• Moda
  • martedì 6 settembre 2016

Le fabbriche di abbigliamento dove lavorano i migranti siriani in Turchia

Sono fornitori di famose società europee come Primark, Zara e H&M, e a volte hanno fatto lavorare dei bambini siriani

Profughi siriani in Turchia (Chris McGrath/Getty Images)

L’organizzazione no-profit Business & Human Rights Resource Centre quest’anno ha indagato sulle fabbriche turche del settore tessile che impiegano migranti siriani e producono per grandi marchi internazionali per segnalare i casi di sfruttamento dei lavoratori. Secondo la ricerca, conclusa alla fine di gennaio 2016, un numero di siriani compreso tra 250mila e 400mila lavora illegalmente in Turchia; 2,7 milioni di profughi siriani registrati si trovano in Turchia secondo i dati delle Nazioni Unite, ma solo il 9 per cento di queste persone vive nei campi gestiti dal governo, il resto deve provvedere autonomamente al proprio mantenimento. Per questa ragione capita che alcuni migranti finiscano per essere sfruttati senza avere un permesso di lavoro regolare e che minorenni siano messi a lavorare illegalmente nelle fabbriche. Secondo il centro studi con sede ad Ankara ORSAM (Centre for Middle Eastern Strategic Studies) all’inizio di dicembre 2015 circa 250mila migranti siriani lavoravano illegalmente in Turchia.

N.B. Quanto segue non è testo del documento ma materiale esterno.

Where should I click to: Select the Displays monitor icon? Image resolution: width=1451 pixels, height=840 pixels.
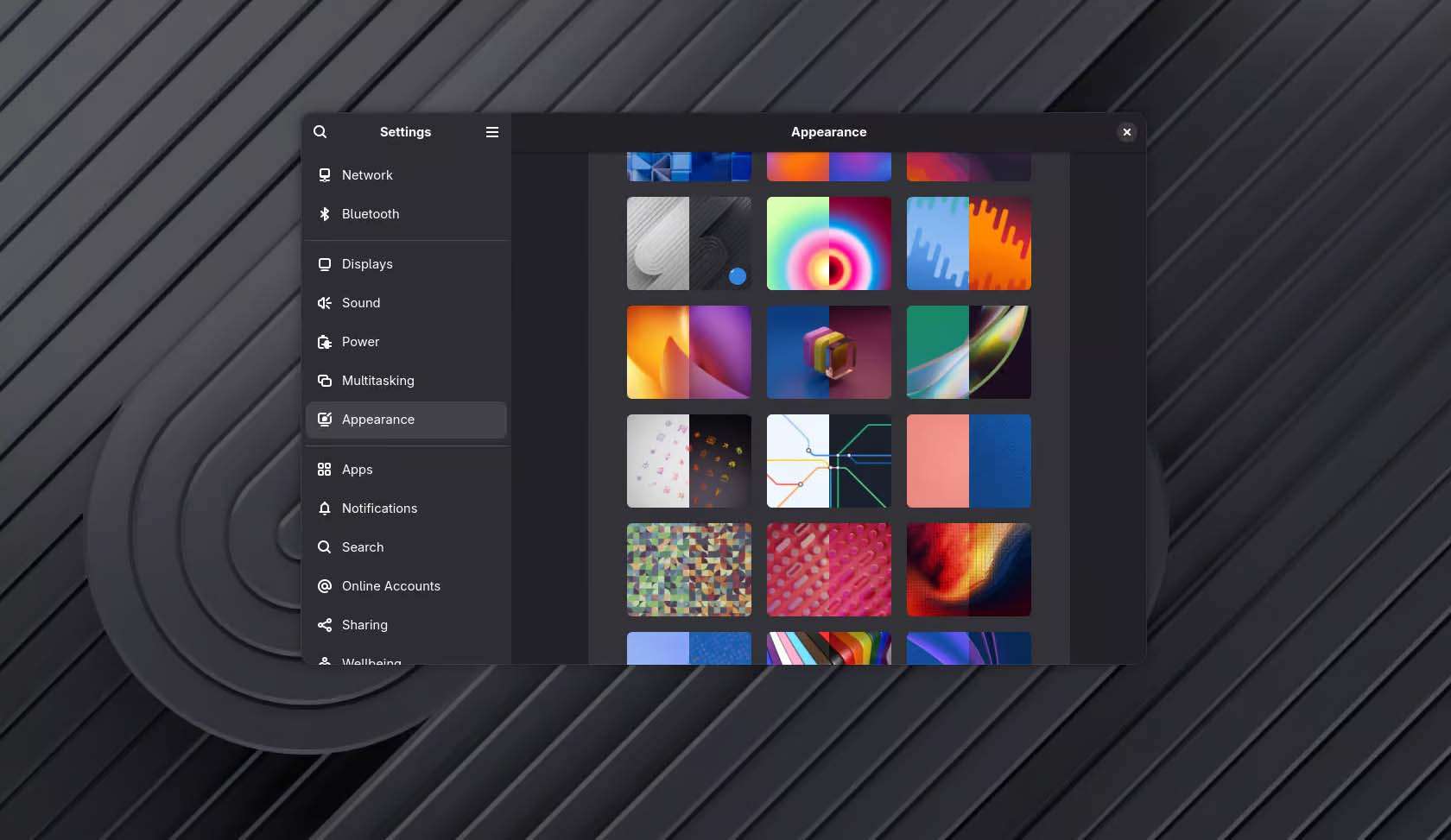point(325,264)
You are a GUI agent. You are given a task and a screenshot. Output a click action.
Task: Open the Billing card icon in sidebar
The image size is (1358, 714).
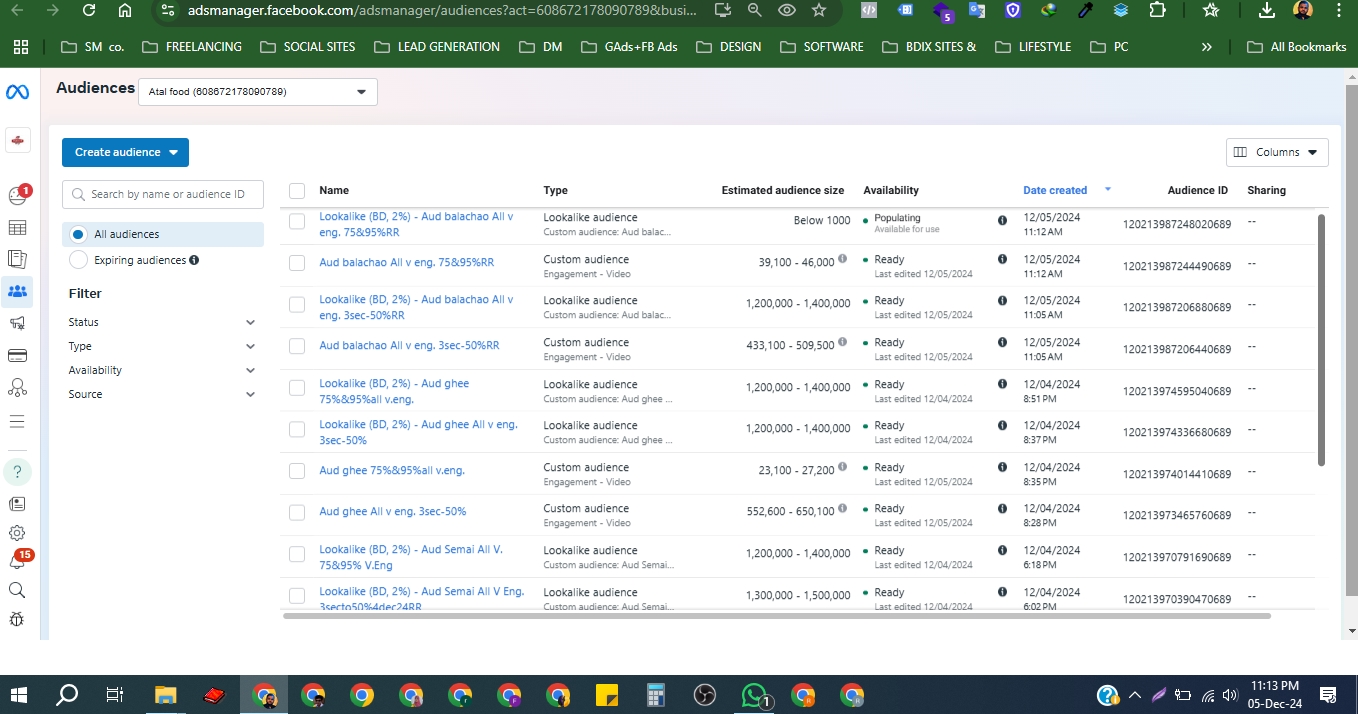(x=17, y=355)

La Turchia è il terzo esportatore al mondo di prodotti tessili verso l’Europa dopo Cina e Bangladesh. Società internazionali come Inditex (proprietaria di Zara), la catena di negozi irlandese Primark e H&M sono clienti di aziende tessili turche: Inditex ha 158 fornitori in Turchia, Primark ne ha circa 100, H&M 72; tra le aziende di abbigliamento sportivo, Nike ha 6 fornitori, Adidas 5. Il Business & Human Rights Resource Centre ha parlato con 28 diverse aziende che hanno fornitori in Turchia per capire se sapessero chi è impiegato nelle fabbriche che realizzano i loro prodotti. I portavoce di H&M, Primark, Next (un’azienda simile a Primark che vende anche in Italia), hanno detto di aver scoperto che alcuni dei loro fornitori impiegavano effettivamente dei migranti siriani. In una delle fabbriche che produceva per H&M e in due di quelle di Next lavoravano anche dei bambini.

Per assicurarsi che i lavoratori dei suoi fornitori non siano sfruttati, Primark fissa delle scadenze entro le quali chi non è in regola deve formalizzare i rapporti di lavoro con gli operai; a gennaio 2016 la Turchia ha introdotto dei permessi di lavoro per i migranti che si trovano nel paese da più di sei mesi. Se i fornitori non rispettano le condizioni dettate dalla società, Primark si riserva di rivedere gli accordi commerciali con loro o terminarli. Il 5 per cento dei prodotti in vendita da Primark è realizzato in Turchia.

H&M è più categorica: dice di aver messo fine a tutti i rapporti con i fornitori che facevano lavorare migranti senza un regolare permesso. L’azienda poi si occupa di informare le organizzazioni non governative locali in modo che possano aiutare i migranti eventualmente rimasti senza impiego. Inditex ha detto di avere dei programmi per aiutare i migranti a mettersi in regola con i documenti e di assicurarsi che siano pagati adeguatamente per il loro lavoro. È nell’interesse di queste aziende non essere coinvolte in casi di sfruttamento, specialmente se si parla di lavoratori minorenni.